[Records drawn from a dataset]
####################
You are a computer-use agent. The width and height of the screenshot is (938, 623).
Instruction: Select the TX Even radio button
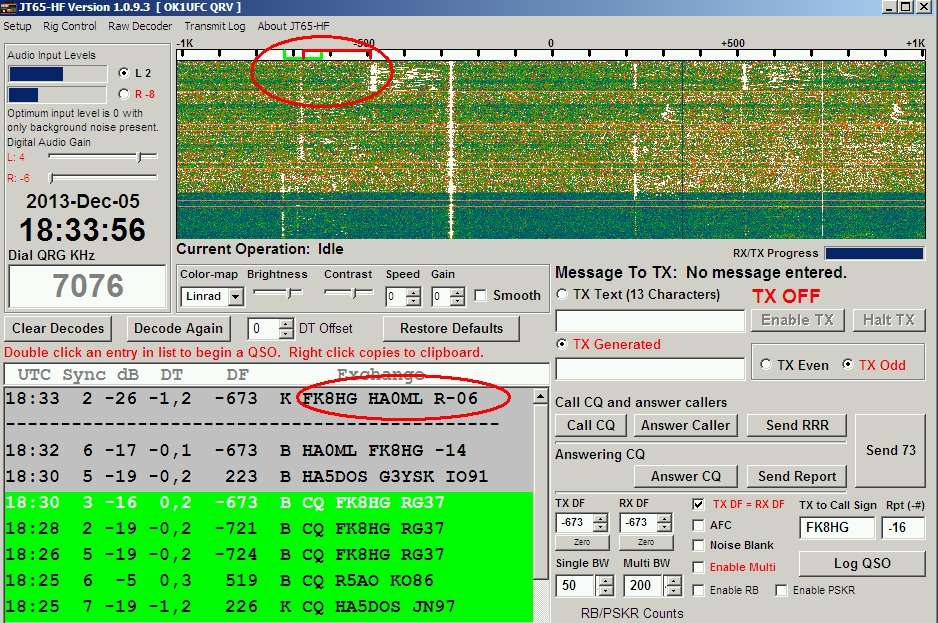(767, 365)
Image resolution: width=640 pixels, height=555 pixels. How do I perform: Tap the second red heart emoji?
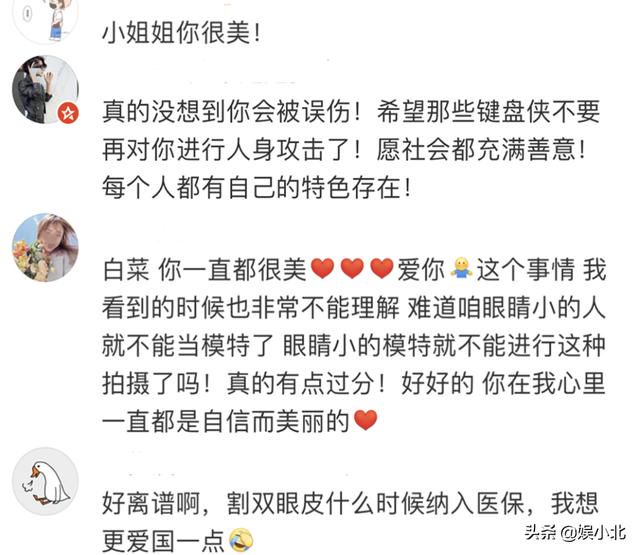coord(352,269)
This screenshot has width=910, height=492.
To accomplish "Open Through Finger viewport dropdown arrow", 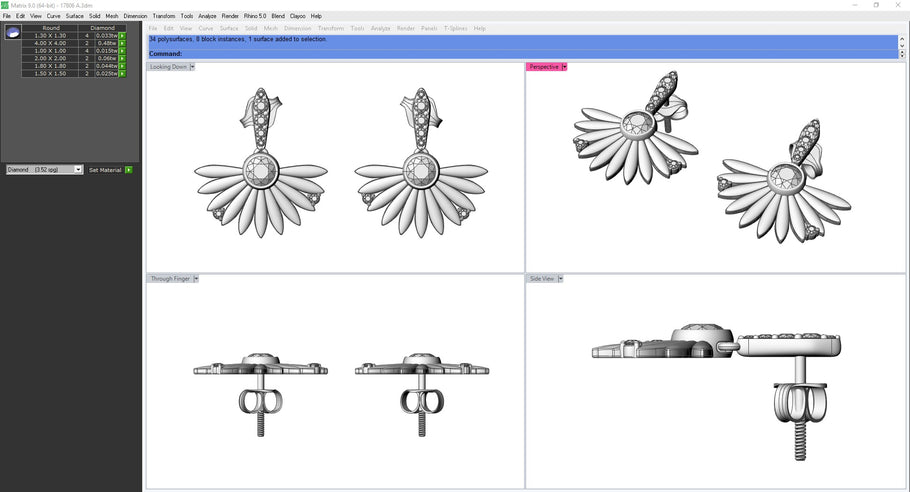I will 196,279.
####################
> [EXERCISE]
Count every line of the records that holds the string "screenshot". Write only the total.

> [OUTPUT FOR THIS EXERCISE]
2